Elegir vegetales como guarnición puede aportar fibra y casi ningún carbohidrato a tu comida.

3. Desayunar huevos y otros alimentos bajos en carbohidratos
Incluso los desayunos aparentemente saludables suelen tener carbohidratos. A la hora de decidir un desayuno bajo en carbohidratos, los huevos son una opción inmejorable; cada uno contiene menos de 1 g de carbohidratos, eso sin mencionar que representa una fuente de proteína saludable, capaz de mantenerte lleno por horas.

Lo ideal es aprender a preparar los huevos de manera saludable. Pasarlos por poco aceite de oliva o servirlos cocidos y acompañados de vegetales al vapor, son solo algunas de las múltiples formas en que se pueden preparar.

4. Evitar el consumo de bebidas azucaradas
Los zumos y refrescos azucarados que distribuyen en el mercado no brindan un valor nutricional significativo y, en lugar de esto, aportan un gran número de calorías innecesarias.

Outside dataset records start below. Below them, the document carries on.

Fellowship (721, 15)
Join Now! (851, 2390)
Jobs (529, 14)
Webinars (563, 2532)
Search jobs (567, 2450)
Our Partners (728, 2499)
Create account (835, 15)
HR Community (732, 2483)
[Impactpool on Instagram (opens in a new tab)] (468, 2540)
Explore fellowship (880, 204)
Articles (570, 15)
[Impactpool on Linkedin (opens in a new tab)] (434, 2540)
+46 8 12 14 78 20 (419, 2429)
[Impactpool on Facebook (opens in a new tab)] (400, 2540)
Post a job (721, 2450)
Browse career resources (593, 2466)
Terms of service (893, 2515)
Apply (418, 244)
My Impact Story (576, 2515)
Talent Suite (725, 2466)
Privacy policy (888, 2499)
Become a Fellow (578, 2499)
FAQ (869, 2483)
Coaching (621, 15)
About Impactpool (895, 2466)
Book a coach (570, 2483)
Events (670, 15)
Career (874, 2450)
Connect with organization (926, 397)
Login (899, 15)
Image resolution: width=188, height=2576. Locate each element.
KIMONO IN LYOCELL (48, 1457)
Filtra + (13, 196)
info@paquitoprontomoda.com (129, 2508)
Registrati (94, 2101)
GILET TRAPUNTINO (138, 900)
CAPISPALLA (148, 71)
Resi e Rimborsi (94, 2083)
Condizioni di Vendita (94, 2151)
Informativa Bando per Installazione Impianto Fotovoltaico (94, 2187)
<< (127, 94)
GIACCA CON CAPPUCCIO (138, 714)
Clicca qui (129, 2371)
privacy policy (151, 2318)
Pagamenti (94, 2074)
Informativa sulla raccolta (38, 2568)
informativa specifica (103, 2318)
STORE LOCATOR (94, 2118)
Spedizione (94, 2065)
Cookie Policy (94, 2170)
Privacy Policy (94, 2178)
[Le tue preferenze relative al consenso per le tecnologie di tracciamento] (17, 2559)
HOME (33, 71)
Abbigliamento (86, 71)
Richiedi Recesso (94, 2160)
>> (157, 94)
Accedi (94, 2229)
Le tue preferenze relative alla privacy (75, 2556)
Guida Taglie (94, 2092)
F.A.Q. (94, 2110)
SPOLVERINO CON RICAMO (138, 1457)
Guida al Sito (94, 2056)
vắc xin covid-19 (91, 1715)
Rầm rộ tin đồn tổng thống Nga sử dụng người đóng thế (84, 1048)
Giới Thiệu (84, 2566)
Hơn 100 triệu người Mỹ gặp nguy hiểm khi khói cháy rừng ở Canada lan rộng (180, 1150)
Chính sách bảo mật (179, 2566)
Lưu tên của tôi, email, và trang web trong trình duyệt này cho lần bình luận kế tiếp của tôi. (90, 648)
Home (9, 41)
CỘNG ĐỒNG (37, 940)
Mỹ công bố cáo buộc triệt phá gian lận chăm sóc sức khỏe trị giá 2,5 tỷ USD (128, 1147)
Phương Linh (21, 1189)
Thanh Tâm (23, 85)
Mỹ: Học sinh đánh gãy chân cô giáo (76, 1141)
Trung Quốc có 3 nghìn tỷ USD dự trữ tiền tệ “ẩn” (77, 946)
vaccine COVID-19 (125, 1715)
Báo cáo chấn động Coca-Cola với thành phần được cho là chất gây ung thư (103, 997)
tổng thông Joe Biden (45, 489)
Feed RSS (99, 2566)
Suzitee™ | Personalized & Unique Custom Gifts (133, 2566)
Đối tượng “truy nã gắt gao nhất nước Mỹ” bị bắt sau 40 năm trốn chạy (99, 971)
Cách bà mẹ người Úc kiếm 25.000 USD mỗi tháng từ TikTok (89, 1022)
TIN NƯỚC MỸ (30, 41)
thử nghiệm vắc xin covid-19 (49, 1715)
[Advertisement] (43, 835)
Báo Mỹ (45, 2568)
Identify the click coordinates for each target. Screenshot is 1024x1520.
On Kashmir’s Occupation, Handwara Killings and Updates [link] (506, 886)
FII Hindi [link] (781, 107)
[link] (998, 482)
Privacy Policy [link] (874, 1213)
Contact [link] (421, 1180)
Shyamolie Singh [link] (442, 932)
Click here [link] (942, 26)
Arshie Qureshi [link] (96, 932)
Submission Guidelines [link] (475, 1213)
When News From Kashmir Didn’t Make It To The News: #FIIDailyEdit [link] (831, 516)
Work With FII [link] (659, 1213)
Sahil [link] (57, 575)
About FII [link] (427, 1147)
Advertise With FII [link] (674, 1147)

Al ingerirlos se genera una reacción de ansiedad en el cuerpo que, casi siempre, conduce a consumir más fuentes de carbohidratos simples. Por otro lado, su alto contenido de azúcar afecta el funcionamiento metabólico, y, entre otras cosas, causa:

Aumento de la resistencia a la insulina.
Tendencia a desarrollar diabetes tipo 2.
Riesgo de sobrepeso y obesidad.

5. Probar otros tipos de pan diferentes al blanco

El pan, tan común en la dieta diaria de tantos países, es por desgracia uno de los alimentos con más carbohidratos que existen. El pan blanco, además, es de las peores opciones a la hora de ingerir este alimento por su bajo aporte de fibra y el exceso de carbohidratos que proporciona.

Lo mejor que podemos hacer es buscar otras fuentes más saludables de granos aparte del trigo, como ciertos vegetales, semillas, nueces o versiones de pan más saludables como el pan de trigo sarraceno.